Data Analytics Companies Overview
What is Data analytics?
If you go by the formal definition of Data Analytics (DA), it is the science of examining raw data to be able to draw the right conclusions and empower humans to make better decisions.
Data analytics is leveraged in almost every industry to help enterprises make well informed and better business decisions. The findings from examining raw data help to discover hidden patterns, market trends, correlations, affinities, customer preferences and a lot more information that is very useful to drive businesses, operations and overall efficiency.
The simple goal of data analytics is to facilitate enterprises to make more informed business critical decisions. The Data scientists together with analytics professionals and predictive modelers help in performing the analysis of large sets of data by leveraging sophisticated big data tools along with their expertise.
What is Data science?
By definition Data Science (DS) is an interdisciplinary area of study which deals with various techniques, processes and systems to derive in-depth and meaningful insights from larger volumes of structured or unstructured data.
Data science makes use of techniques and theories from multiple fields such as statistics, probability models, signal processing, machine learning & Artificial Intelligence, predictive analysis, mathematics, information technology, computer science, pattern recognition & learning, data warehousing, visualization, and high performance computing. Particularly the development of machine learning has enhanced the growth and importance of data science.
The goal of Data Science is also similar to that of Data Analytics. Data Science uses data, statistics, machine learning and predictive modeling to explore tribulations in various domains such as marketing, fraud detection, risk management, optimization etc. It emphasizes the use of mathematical and statistical methods like machine learning that apply easily without changes to various domains.
What is Business Intelligence data analytics?

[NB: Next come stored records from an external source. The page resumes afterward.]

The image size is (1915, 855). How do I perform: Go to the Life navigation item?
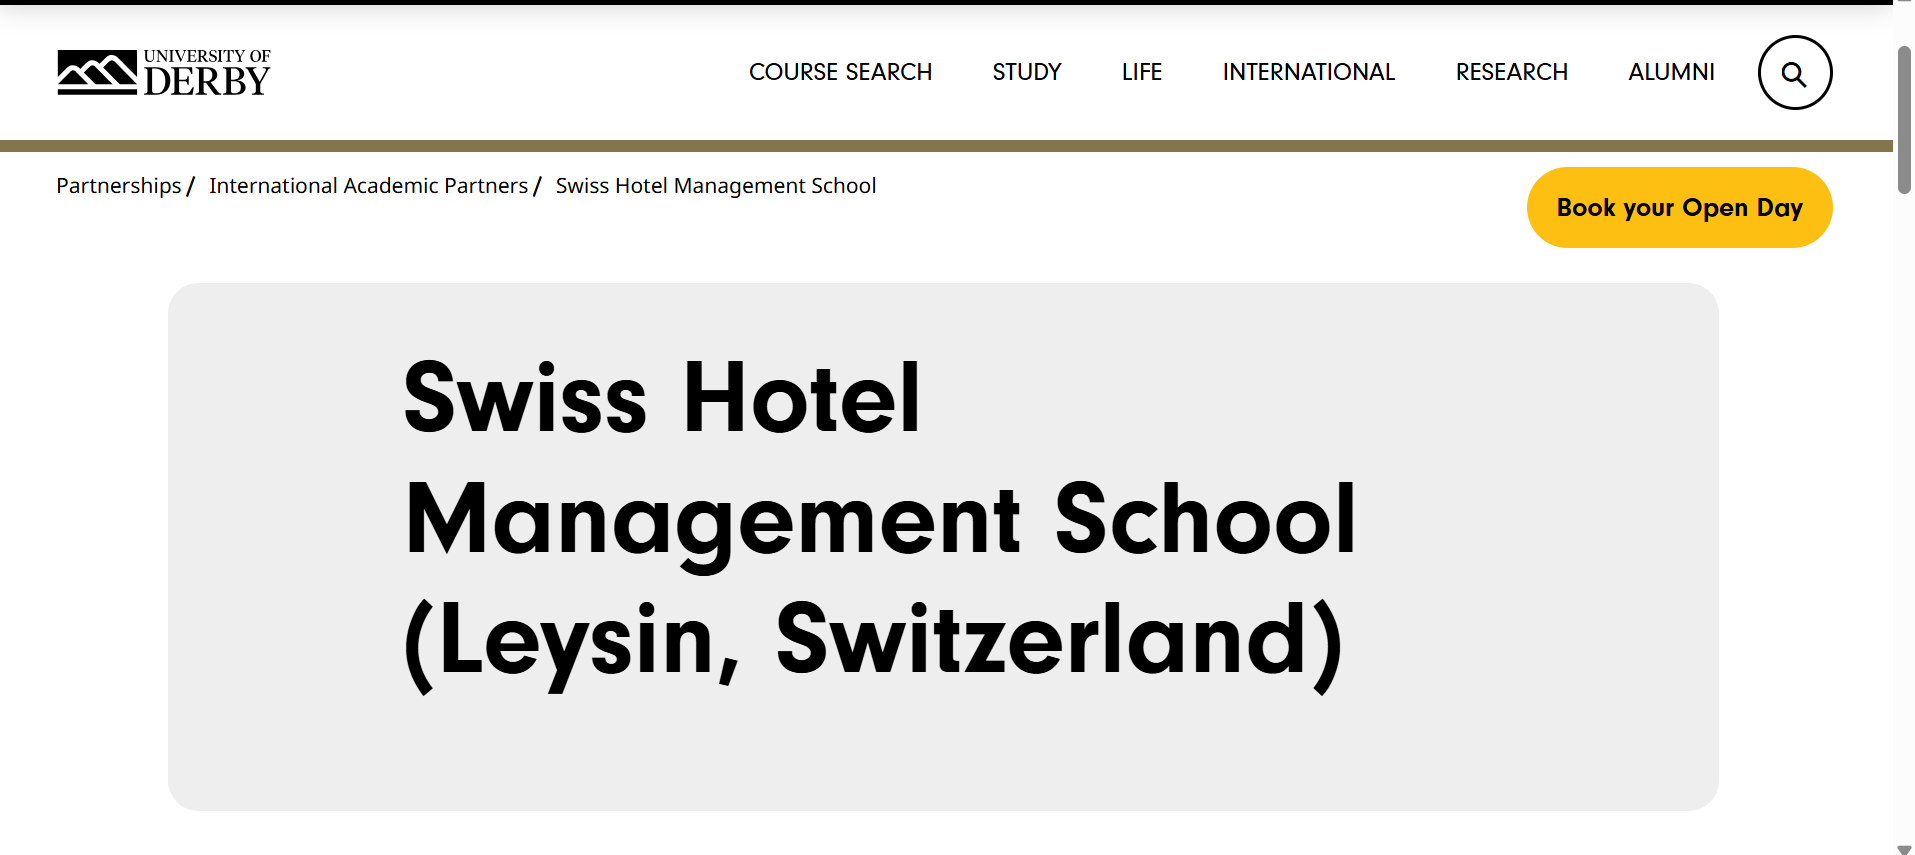coord(1141,73)
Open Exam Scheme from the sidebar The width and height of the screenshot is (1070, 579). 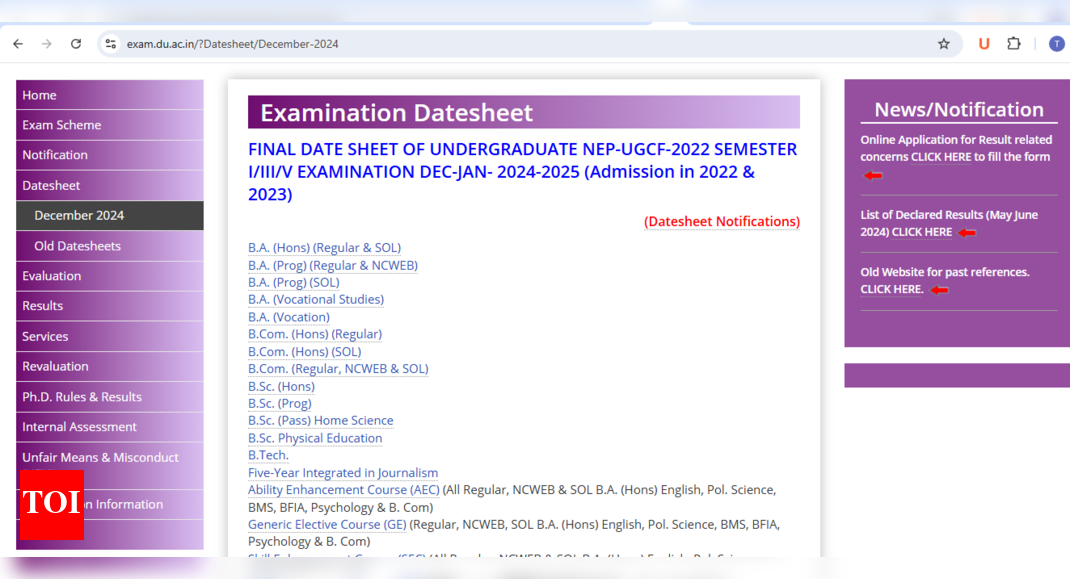62,124

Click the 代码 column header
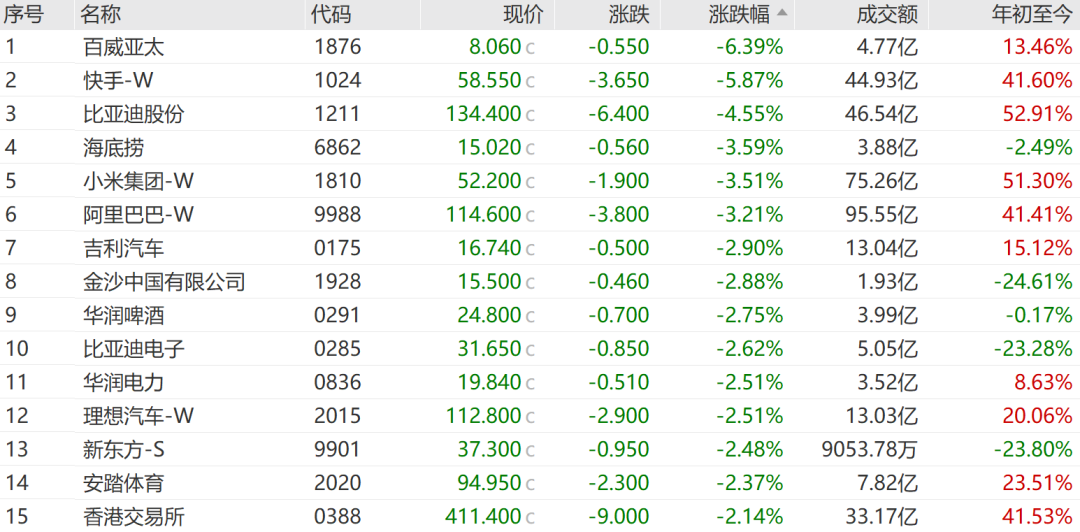point(331,14)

A formal definition of Business Intelligence (BI): It is a technology-driven technique to analyze data and output information based on which many actions can be taken that help particularly business managers, consultants, executives, and other types of end users take better and informed business outcomes.
Business Intelligence includes a number of tools, methodologies and applications which help enterprises collate large data in diverse formats from multiple sources. All this data can be used for analysis and creation of reports or dashboards to present results in a very easy to understand format to all decision makers. BI when combined with Analytics processes such as data mining, predictive analytics, predictive modeling can drive business value to greater heights.
The goal of BI is easy interpretation of large volumes of data, providing greater insights, and identifying new opportunities that can provide businesses with a greater competitive advantage. A conventional issue is generating different types of reports for different users based on need and rights to access. When combined with Analytics, BI has proven to be extremely useful to many organizations in the decision making process.
Data analytics Vendors worldwide
Wikibon is the first online and one of the largest technology research and advisory firm. According to Wikibon’s research and studies, the Big Data market measured by vendor revenue was $18.6 billion in the year 2013 which implies a growth rate of 58% compared to the last year. IBM topped the list with revenue of $1,368 million followed by HP with $ 869 million and Dell with $ 652 million.
Wikibon gives a clear picture of the Big Data Vendor-wise Revenues as of 2013 below:
Advanced analytics Decision engineering
Decision Engineering is also termed as Decision Intelligence (DI) by some companies. It is a part of advanced analytics and is the right combination of both automated as well as manual decision making processes for organizations, contributing to a common methodology that removes or eliminates barriers between analytics tools / quantitative analysis and those with a more qualitative or management oriented focus. It is a highly organized framework that combines best practices for structured and easier organizational decision making process. The decision making process could be highly effective and improved with such a structured approach. The design aspect of decision engineering finds its roots in conceptual illustration technologies such as conceptual graphs, semantic networks, and mind mapping, A business decision map can be considered as one method to an official decision language in order to support the science of decision engineering.
How data analytics companies, spot bottlenecks?
Analytics companies make extensive use of sophisticated analytical tools and processes to uncover operational weaknesses, spot bottlenecks, and optimize performance. With the increase in adoption and utilization of cloud architecture and open source software, deriving valuable insights from big data has become effortless. Due to a varying demand of utilization for various resources within the cloud environment there are some resources that are used more compared to others, leading to performance issues and inefficiencies. Due to this high demand and high utilization such resources are called bottleneck resources. If companies apply performance modeling using various analytical tools they will easily be able to identify such bottlenecks.
Marketing solutions in terms of visualization
Most big data companies utilize visualizations that help to add the important elements of context and narration to data and help to tell a story better. Visualizations make invisible data clearly visible in a comprehensive and graphical manner. The idea behind a visual is to enhance intuitive thoughts, induce reasoning, and generation of patterns just by looking at it.
Today the Market offers more than hundred visualization tools to create charts, reports, dashboards, in order to manage huge voluminous data sets easily and quickly. There are drag-and drop tools as well as plug-ins and widgets to JS, involving developers to work on open source or a tool that may come with a cost.
The relatively new Data visualization technology lets Manager/decision Makers as well as other end users view data to better understand the bigger picture with the right context. Data visualization are a narrative element of data, it’s a great way for a business to spread its story.